I assume that you agree with the rescaling approach then? I should have mentioned that I will be comparing several models  - the ideal package would be gamm4, however it doesn't fit betar family. (gamm package does but comparing models is compromised)

2. AZ>>You could try a beta distribution, which can be used when your data is between x1 and x2.

Not sure I understand 'when your data is between x1 and x2'. What does x1 and x2 refer to?

In any case - as recommended in your book - beginners to GAMM, gamm4 package is ideal when comparing models (I have 500 models to compare). This doesn't fit beta family - is there a workaround? 

3. AZ>>All in all this sounds like an MCMC job. I haven't tried SabreR...maybe it can do a beta distribution.

I haven't tried these two before 

Kind regards,

Gitu

On Sat, Dec 26, 2015 at 1:57 AM, Steven J. Pierce <pierces1 at msu.edu <mailto:pierces1 at msu.edu> > wrote:

Gitu,

Consider a mixed effects variant of the beta regression model, as discussed in the papers below.

Smithson, M., & Verkuilen, J. (2006). A better lemon squeezer? Maximum likelihood regression with beta-distributed dependent variables. Psychological Methods, 11(1), 54-71. doi:10.1037/1082-989X.11.1.54

Zimprich, D. (2010). Modeling change in skewed variables using mixed beta regression models. Research in Human Development, 7(1), 9-26. doi:10.1080/15427600903578136

Steven J. Pierce, Ph.D.
Associate Director
Center for Statistical Training & Consulting (CSTAT)
Michigan State University

-----Original Message-----
From: Gitu wa Mbui [mailto:gitumbui at gmail.com <mailto:gitumbui at gmail.com> ]
Sent: Wednesday, December 23, 2015 8:54 PM
To: r-sig-mixed-models at r-project.org <mailto:r-sig-mixed-models at r-project.org> 
Subject: [R-sig-ME] Distribution family for non-negative lower and upper bound values

I am running generalized additive mixed models on two response variables
separately. Values in response 1 are non-negative and bounded between 1-2,
while response 2 is also non- negative and bounded between 1-3.

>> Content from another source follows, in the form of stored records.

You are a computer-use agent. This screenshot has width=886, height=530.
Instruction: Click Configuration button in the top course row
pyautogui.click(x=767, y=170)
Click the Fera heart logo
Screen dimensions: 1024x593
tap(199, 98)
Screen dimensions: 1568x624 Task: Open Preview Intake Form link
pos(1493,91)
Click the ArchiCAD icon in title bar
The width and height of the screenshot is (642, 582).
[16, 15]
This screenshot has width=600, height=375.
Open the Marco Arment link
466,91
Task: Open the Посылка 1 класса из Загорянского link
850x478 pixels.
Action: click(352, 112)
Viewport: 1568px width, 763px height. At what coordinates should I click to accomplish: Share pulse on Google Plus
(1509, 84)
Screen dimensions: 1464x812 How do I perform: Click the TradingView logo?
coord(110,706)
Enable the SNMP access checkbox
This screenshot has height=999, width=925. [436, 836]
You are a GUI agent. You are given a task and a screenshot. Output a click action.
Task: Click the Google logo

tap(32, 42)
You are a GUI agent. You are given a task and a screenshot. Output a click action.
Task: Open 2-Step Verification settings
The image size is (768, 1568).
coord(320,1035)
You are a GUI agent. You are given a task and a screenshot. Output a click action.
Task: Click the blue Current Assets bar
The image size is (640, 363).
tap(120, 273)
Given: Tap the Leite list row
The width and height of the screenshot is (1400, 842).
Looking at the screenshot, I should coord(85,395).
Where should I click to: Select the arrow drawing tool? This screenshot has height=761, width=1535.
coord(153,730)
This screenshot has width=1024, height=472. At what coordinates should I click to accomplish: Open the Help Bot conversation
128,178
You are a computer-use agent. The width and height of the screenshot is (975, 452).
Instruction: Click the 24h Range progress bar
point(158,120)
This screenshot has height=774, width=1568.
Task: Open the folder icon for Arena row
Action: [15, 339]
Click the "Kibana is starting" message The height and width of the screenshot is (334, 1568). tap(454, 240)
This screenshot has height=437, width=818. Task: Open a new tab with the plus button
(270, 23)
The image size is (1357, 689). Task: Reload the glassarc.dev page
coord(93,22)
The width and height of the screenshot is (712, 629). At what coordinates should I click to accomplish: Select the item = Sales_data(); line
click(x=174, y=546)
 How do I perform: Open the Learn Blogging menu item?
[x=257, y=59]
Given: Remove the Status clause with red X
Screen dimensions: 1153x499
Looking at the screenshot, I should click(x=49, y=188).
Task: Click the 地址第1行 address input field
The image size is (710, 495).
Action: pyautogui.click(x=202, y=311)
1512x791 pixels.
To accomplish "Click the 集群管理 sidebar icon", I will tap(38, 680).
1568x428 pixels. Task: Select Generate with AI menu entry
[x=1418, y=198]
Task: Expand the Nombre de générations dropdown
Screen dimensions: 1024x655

In choosing the distribution for response 1, I have subtracted 1 (to
rescale to between 0-1) and logit transformed before fitting the models
with gaussian family.

As for response 2 (non-negative values between 1-3), I have divided the
values by 3 so as to rescale to between 0-1, before logit transforming and
fitting with gaussian family.

Does this sound like a good approach? if not what are the alternatives,
considering:
- responses 1&2 are not proportions
- I am using lme4 version (gamm4) which is limited on the number of
families that can be fit
- histograms of both responses are pretty flat (non skewed and don't look
anywhere near normal distribution

~ Gitu

        [[alternative HTML version deleted]]

	[[alternative HTML version deleted]]